*** Extracted records Section Begins ***
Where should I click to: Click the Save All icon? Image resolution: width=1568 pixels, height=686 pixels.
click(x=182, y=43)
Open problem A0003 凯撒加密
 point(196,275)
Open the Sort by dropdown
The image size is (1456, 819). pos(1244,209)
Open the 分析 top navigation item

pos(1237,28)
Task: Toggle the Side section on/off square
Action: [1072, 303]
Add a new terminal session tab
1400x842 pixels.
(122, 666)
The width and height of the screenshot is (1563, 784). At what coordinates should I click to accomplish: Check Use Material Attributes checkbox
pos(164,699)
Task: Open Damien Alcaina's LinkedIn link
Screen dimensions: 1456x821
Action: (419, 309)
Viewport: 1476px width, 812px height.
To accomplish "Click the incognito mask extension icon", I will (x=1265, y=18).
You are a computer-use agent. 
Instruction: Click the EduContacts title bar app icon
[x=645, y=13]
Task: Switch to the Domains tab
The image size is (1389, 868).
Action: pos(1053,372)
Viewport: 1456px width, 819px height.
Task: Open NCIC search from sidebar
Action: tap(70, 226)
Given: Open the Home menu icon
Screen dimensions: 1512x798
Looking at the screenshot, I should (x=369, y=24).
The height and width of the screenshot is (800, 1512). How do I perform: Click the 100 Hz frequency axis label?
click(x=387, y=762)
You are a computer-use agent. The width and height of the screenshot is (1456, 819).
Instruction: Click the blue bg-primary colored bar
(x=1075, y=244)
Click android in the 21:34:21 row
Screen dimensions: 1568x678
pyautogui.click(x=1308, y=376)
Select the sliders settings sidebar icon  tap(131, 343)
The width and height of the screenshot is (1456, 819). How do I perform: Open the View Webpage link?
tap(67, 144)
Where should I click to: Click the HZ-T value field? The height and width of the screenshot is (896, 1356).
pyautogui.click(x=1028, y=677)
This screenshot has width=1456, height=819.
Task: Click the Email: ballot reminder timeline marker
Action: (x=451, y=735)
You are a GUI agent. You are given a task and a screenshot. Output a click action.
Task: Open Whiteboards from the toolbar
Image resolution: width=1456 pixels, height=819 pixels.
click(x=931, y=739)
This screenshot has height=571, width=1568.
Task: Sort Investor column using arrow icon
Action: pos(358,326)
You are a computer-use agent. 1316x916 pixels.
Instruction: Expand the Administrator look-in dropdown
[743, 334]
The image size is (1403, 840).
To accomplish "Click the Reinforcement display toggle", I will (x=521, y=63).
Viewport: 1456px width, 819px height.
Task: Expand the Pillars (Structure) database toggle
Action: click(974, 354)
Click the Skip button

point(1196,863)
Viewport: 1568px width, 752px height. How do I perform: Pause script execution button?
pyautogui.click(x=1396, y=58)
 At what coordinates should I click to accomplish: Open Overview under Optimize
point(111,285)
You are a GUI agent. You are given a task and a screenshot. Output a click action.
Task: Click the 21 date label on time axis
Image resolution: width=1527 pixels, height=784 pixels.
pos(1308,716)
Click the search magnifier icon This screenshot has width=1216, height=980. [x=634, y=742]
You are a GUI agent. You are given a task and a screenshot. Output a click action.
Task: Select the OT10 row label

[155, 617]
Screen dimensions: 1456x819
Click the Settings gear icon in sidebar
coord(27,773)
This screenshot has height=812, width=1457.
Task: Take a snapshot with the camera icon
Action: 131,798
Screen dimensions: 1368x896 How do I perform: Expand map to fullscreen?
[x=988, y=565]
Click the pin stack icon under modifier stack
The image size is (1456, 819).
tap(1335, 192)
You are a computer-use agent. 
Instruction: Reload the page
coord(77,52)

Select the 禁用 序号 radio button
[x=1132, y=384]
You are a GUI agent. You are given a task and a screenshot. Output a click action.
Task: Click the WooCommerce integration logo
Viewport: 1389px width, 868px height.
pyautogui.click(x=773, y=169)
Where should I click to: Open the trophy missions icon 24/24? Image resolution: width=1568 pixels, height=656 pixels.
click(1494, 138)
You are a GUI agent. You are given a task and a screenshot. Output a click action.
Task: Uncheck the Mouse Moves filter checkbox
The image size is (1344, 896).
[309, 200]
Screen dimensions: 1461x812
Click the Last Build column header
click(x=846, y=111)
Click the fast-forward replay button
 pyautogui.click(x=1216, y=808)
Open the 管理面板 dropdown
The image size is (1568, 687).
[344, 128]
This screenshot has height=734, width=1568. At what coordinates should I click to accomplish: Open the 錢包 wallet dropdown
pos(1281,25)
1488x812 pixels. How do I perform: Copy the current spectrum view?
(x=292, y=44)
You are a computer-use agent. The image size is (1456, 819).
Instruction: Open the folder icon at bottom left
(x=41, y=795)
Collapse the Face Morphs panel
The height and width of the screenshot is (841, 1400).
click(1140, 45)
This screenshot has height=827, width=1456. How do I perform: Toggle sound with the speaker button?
*** Extracted records Section Ends ***
• [Problem to work on]: Reproduce the records above exactly, starting with the line that contains "Click the search" and ending with the last line.

• [Answer to the problem]:
Click the search magnifier icon This screenshot has width=1216, height=980. [x=634, y=742]
You are a GUI agent. You are given a task and a screenshot. Output a click action.
Task: Select the OT10 row label

[155, 617]
Screen dimensions: 1456x819
Click the Settings gear icon in sidebar
coord(27,773)
This screenshot has height=812, width=1457.
Task: Take a snapshot with the camera icon
Action: 131,798
Screen dimensions: 1368x896 How do I perform: Expand map to fullscreen?
[x=988, y=565]
Click the pin stack icon under modifier stack
The image size is (1456, 819).
tap(1335, 192)
You are a computer-use agent. 
Instruction: Reload the page
coord(77,52)

Select the 禁用 序号 radio button
[x=1132, y=384]
You are a GUI agent. You are given a task and a screenshot. Output a click action.
Task: Click the WooCommerce integration logo
Viewport: 1389px width, 868px height.
pyautogui.click(x=773, y=169)
Where should I click to: Open the trophy missions icon 24/24? Image resolution: width=1568 pixels, height=656 pixels.
click(1494, 138)
You are a GUI agent. You are given a task and a screenshot. Output a click action.
Task: Uncheck the Mouse Moves filter checkbox
The image size is (1344, 896).
[309, 200]
Screen dimensions: 1461x812
Click the Last Build column header
click(x=846, y=111)
Click the fast-forward replay button
 pyautogui.click(x=1216, y=808)
Open the 管理面板 dropdown
The image size is (1568, 687).
[344, 128]
This screenshot has height=734, width=1568. At what coordinates should I click to accomplish: Open the 錢包 wallet dropdown
pos(1281,25)
1488x812 pixels. How do I perform: Copy the current spectrum view?
(x=292, y=44)
You are a computer-use agent. The image size is (1456, 819).
Instruction: Open the folder icon at bottom left
(x=41, y=795)
Collapse the Face Morphs panel
The height and width of the screenshot is (841, 1400).
click(1140, 45)
This screenshot has height=827, width=1456. How do I perform: Toggle sound with the speaker button?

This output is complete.